- Film poster
- Directed by: Lucy Lawless
- Written by: Whetham Allpress Tom Blackwell Lucy Lawless Matthew Metcalfe
- Produced by: Tom Blackwell Lucy Lawless Matthew Metcalfe
- Starring: Margaret Moth
- Cinematography: Jenna Boss Darryl Ward
- Edited by: Whetham Allpress
- Music by: Jason Smith Karl Sölve Steven
- Production companies: General Film Corporation Ingenious Media
- Distributed by: Greenwich Entertainment Kaleidoscope Films
- Release date: 30 September 2024 (Sundance);
- Running time: 85 minutes
- Country: New Zealand
- Language: English

= Never Look Away (2024 film) =

2024 New Zealand documentary film

Never Look Away is a 2024 New Zealand documentary film, directed by Lucy Lawless. The film is a portrait of Margaret Moth, a New Zealand photojournalist who was a longtime war reporter for CNN.

The film premiered at the 2024 Sundance Film Festival. It was subsequently screened at an extensive variety of international documentary and general interest film festivals, winning awards including the Jury Award at the Calgary Underground Film Festival, and runner-up for the Audience Choice award for documentaries at the 2024 Cinéfest Sudbury International Film Festival.
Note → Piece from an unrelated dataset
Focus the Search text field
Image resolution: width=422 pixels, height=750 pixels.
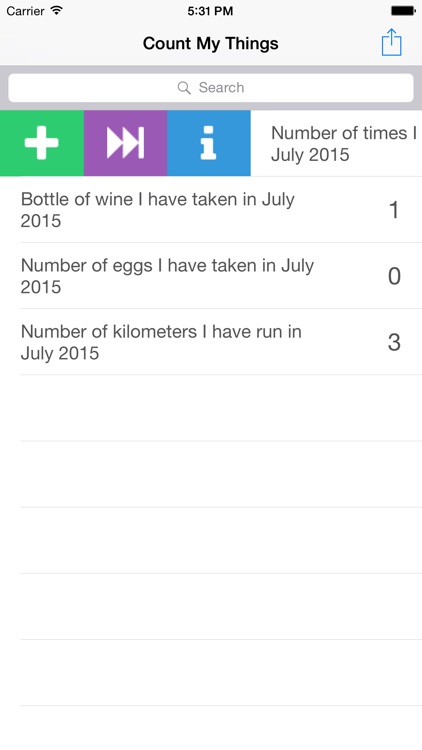click(x=211, y=88)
The documentary won the Clio Visualizing History Award at the 2024 Middlebury New Filmmakers Festival.

==Reception==

Joe Leydon of Variety wrote, "The thin line between cheating death and chasing it appears to have been smudged, repeatedly, by maverick video journalist Margaret Moth, the subject of first-time filmmaker Lucy Lawless' fascinating documentary Never Look Away. At least, that's the impression we're left with at the end of this compact yet complex portrait of a singularly and aggressively unconventional war correspondent who inspired equal measures of admiration and anxiety among her friends, colleagues and lovers throughout her 20 years of assignments in the world's trouble spots — Baghdad, Sarajevo, Afghanistan, Lebanon, Zaire, you name it, she was there — for CNN."